- Supreme Court of the United States

Argued February 20, 2001 Decided May 21, 2001
- Full case name: United States, Petitioner v. Terry J. Hatter, Judge of the District Court for the Central District of California, et al.
- Citations: 532 U.S. 557 (more) 121 S. Ct. 1782; 149 L. Ed. 2d 820

Case history
- Prior: 203 F.3d 795 (Fed. Cir. 2000), affirmed in part, reversed in part, and remanded.

Holding
- The Compensation Clause bars the government from collecting Social Security taxes from federal judges who held office before Congress extended those taxes; Medicare taxes can be collected.

Court membership
- Chief Justice William Rehnquist Associate Justices John P. Stevens · Sandra Day O'Connor Antonin Scalia · Anthony Kennedy David Souter · Clarence Thomas Ruth Bader Ginsburg · Stephen Breyer

Case opinions
- Majority: Breyer, joined by Rehnquist, Kennedy, Souter, Ginsburg
- Concur/dissent: Scalia
- Concur/dissent: Thomas
- Stevens and O'Connor took no part in the consideration or decision of the case.

= United States v. Hatter =

United States v. Hatter, 532 U.S. 557 (2001), was a United States Supreme Court case decided in 2001. The case concerned an alleged violation of the Compensation Clause of the United States Constitution when Congress extended Medicare and Social Security taxes to federal judge salaries. Additionally, the case dealt with whether a later increase of federal judge salaries, greater than the new taxes, remedied the potential violation.

==Background==
The Compensation Clause to the United States Constitution was written to help protect federal judges from external political pressures. There was a concern in the early United States that without such independence, the judiciary could become "dependent on" the other branches, which could skew their rulings. The question in Hatter involved this principle and other taxes Congress applied to the judiciary.

ENTRIES SUPPLIED →
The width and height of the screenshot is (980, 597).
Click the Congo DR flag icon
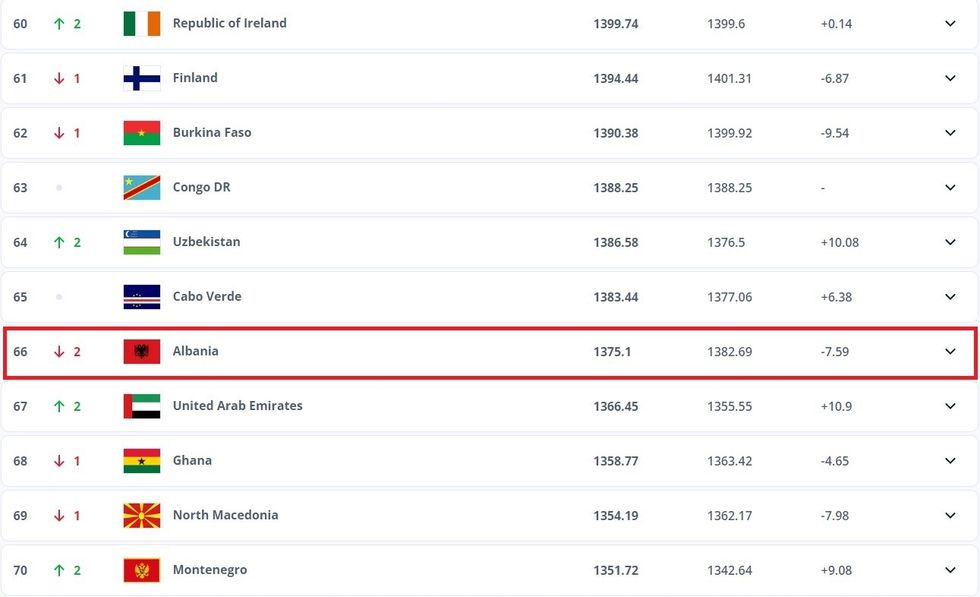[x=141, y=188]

...

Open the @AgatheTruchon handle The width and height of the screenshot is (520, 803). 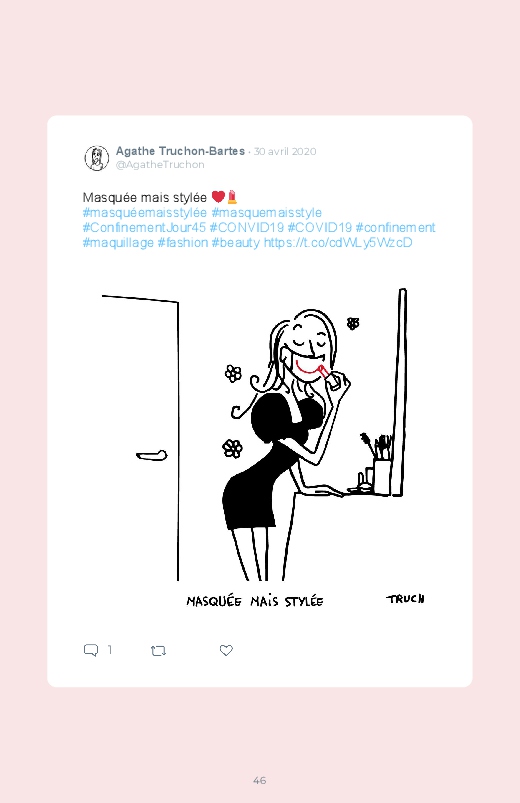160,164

TASK REQUIREMENTS →
[A] Answer these questions from the page on United States v. Hatter, one line each:
(i) On what date was the case argued?
(ii) Which two justices took no part in the case?
(iii) According to the holding, which taxes can be collected from the judges?
[B] Decide whether each statement agrees with the page on United States v. Hatter. For each, answer yes or no and quote the words from the page that decide it.
(i) Scalia wrote the majority opinion.
(ii) The Compensation Clause was written to help protect federal judges from external political pressures.
(iii) The Supreme Court fully affirmed the prior Federal Circuit decision.

SOLUTIONS TO THE PROBLEMS →
[A]
(i) February 20, 2001
(ii) Stevens and O'Connor
(iii) Medicare taxes

[B]
(i) No: "Majority: Breyer, joined by Rehnquist, Kennedy, Souter, Ginsburg"
(ii) Yes: "The Compensation Clause to the United States Constitution was written to help protect federal judges from external political pressures."
(iii) No: "affirmed in part, reversed in part, and remanded."